To understand the biological function of a miRNA, it is important to identify its regulatory targets. Considering that miRNAs can target mRNAs through imperfect binding, each miRNA has the potential to target many different mRNAs. In this study, we show that miR-218-5p targets and downregulates TGF-β2. The growth factor TGF-β2 is a member of the large transforming growth factor (TGF)-β family that plays fundamental roles in many cellular processes, such as cellular proliferation, differentiation, apoptosis, and angiogenesis. While the TGF-β pathway has been implicated in placental development, its role in endovascular EVT differentiation and vascular transformation has not been reported. Our findings suggest that TGF-β2 exerts a negative effect on EVT invasion and endovascular EVT differentiation. Furthermore, we show that the pro-invasive and pro-angiogenic effects exerted by miR-218-5p is in part due to the suppression of TGF-β2. These findings suggest that miR-218-5p is important in normal placenta development by limiting the TGF-β2 signaling and that down-regulation of miR-218-5p, and in turn, the upregulation of TGF-β2 may contribute to the development of preeclampsia.

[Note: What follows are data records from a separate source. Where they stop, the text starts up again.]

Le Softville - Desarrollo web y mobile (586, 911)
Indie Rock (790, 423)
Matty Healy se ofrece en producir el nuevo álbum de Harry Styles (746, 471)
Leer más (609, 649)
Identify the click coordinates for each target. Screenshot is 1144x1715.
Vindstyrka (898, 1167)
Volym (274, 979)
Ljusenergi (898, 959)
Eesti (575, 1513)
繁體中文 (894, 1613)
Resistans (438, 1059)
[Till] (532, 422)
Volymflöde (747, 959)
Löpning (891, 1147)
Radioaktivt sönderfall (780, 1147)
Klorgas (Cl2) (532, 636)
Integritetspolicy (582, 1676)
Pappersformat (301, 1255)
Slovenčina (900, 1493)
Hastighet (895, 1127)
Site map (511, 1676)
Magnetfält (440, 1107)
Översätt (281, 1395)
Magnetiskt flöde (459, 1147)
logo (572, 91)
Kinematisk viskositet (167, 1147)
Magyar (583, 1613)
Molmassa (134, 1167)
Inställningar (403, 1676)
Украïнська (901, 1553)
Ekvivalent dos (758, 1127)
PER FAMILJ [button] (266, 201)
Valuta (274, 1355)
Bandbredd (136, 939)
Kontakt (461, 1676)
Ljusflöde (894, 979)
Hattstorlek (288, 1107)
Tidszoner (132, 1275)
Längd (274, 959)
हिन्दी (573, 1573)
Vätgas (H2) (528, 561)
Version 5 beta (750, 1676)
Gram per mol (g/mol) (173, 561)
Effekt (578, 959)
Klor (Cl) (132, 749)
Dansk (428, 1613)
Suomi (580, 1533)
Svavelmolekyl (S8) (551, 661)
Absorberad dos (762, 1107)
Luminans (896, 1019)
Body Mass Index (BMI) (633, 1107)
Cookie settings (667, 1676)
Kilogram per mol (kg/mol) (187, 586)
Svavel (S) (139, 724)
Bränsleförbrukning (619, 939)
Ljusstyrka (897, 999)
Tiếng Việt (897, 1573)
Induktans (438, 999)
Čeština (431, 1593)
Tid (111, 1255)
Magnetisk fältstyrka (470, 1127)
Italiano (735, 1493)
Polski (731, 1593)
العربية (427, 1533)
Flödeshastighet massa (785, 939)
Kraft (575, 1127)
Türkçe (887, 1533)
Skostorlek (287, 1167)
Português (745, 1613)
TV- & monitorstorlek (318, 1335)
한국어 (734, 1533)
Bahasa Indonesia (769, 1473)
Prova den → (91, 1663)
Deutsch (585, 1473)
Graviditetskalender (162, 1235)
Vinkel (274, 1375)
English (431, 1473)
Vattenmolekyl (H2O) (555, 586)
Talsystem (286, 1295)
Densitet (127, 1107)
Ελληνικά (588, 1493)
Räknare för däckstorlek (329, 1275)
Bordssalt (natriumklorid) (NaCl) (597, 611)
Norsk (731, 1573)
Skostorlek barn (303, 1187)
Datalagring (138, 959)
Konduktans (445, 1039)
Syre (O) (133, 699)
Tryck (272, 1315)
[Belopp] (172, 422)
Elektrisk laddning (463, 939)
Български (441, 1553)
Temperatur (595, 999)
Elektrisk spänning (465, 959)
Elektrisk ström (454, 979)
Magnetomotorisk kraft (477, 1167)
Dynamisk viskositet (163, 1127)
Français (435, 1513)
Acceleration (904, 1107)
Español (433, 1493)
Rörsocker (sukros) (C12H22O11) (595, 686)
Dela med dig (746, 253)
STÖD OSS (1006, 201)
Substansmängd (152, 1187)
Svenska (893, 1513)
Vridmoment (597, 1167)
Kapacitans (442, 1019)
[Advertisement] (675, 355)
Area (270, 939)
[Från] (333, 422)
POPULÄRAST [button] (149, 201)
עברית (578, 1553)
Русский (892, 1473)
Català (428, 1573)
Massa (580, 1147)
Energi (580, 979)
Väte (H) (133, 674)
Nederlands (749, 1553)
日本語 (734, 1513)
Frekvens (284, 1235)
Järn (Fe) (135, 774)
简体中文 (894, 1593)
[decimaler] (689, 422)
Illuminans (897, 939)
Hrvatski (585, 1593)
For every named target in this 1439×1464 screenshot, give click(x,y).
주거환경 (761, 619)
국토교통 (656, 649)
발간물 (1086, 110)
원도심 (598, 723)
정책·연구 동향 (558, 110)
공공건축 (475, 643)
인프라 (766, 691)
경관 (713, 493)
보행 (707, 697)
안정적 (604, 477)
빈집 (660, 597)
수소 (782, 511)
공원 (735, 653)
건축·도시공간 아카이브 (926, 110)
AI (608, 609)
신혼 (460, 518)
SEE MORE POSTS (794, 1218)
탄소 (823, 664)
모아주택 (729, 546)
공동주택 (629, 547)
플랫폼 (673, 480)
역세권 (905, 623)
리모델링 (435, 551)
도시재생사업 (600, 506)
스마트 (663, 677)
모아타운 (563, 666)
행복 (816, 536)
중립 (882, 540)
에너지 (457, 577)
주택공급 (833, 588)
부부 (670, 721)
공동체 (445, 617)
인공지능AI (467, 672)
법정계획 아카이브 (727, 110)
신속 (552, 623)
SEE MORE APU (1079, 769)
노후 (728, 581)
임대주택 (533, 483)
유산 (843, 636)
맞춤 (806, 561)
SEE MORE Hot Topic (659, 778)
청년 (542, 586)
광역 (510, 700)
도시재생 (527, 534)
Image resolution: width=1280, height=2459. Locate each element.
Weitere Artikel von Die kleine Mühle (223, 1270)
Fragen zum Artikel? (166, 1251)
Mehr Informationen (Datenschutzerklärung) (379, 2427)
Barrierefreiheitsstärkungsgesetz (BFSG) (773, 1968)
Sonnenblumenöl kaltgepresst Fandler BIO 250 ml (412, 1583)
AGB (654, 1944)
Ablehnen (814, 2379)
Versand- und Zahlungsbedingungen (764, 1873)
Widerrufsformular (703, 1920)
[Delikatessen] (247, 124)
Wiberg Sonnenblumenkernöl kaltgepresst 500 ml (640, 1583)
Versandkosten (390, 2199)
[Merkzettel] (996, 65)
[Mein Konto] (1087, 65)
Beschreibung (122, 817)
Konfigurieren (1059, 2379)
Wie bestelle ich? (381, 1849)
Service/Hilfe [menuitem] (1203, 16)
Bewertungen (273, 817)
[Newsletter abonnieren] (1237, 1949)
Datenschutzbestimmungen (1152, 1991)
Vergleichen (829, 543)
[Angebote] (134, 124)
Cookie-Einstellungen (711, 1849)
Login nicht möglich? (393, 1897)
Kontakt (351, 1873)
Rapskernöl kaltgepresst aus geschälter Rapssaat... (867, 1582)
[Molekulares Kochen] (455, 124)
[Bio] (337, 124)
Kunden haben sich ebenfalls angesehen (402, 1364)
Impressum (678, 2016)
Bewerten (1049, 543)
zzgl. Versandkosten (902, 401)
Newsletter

With millions of pregnancies adversely affected by preeclampsia each year, there is an urgent need for an effective screening of patients that are at high risk of developing PE prior to the onset of symptoms. This will allow for the development of preventative and therapeutic strategies that will minimize the burden of preeclampsia. Circulating microRNAs are detectable in patients’ blood and the utility of miR-218-5p as both a predictive and prognostic marker in cancer has been suggested. Our data suggest that miR-218-5p is an excellent candidate for further investigation into its use as a predictive biomarker and a therapeutic target for preeclampsia.
These findings are described in the article entitled MicroRNA-218-5p Promotes Endovascular Trophoblast Differentiation and Spiral Artery Remodeling, recently published in the journal Molecular Therapy. This work was conducted by Jelena Brkić, Jacob O’Brien, Guodong Fu, Lubna Nadeem, Mohamed Salem, and Chun Peng from York University, Caroline Dunk, Oksana Shynlova, and Stephen J. Lye from Mount Sinai Hospital, Toronto, Yan-ling Wang from the Chinese Academy of Sciences, David Rosman from Mackenzie Richmond Hill Hospital, and Issaka Yougbare and Heyu Ni from St. Michael’s Hospital, Toronto.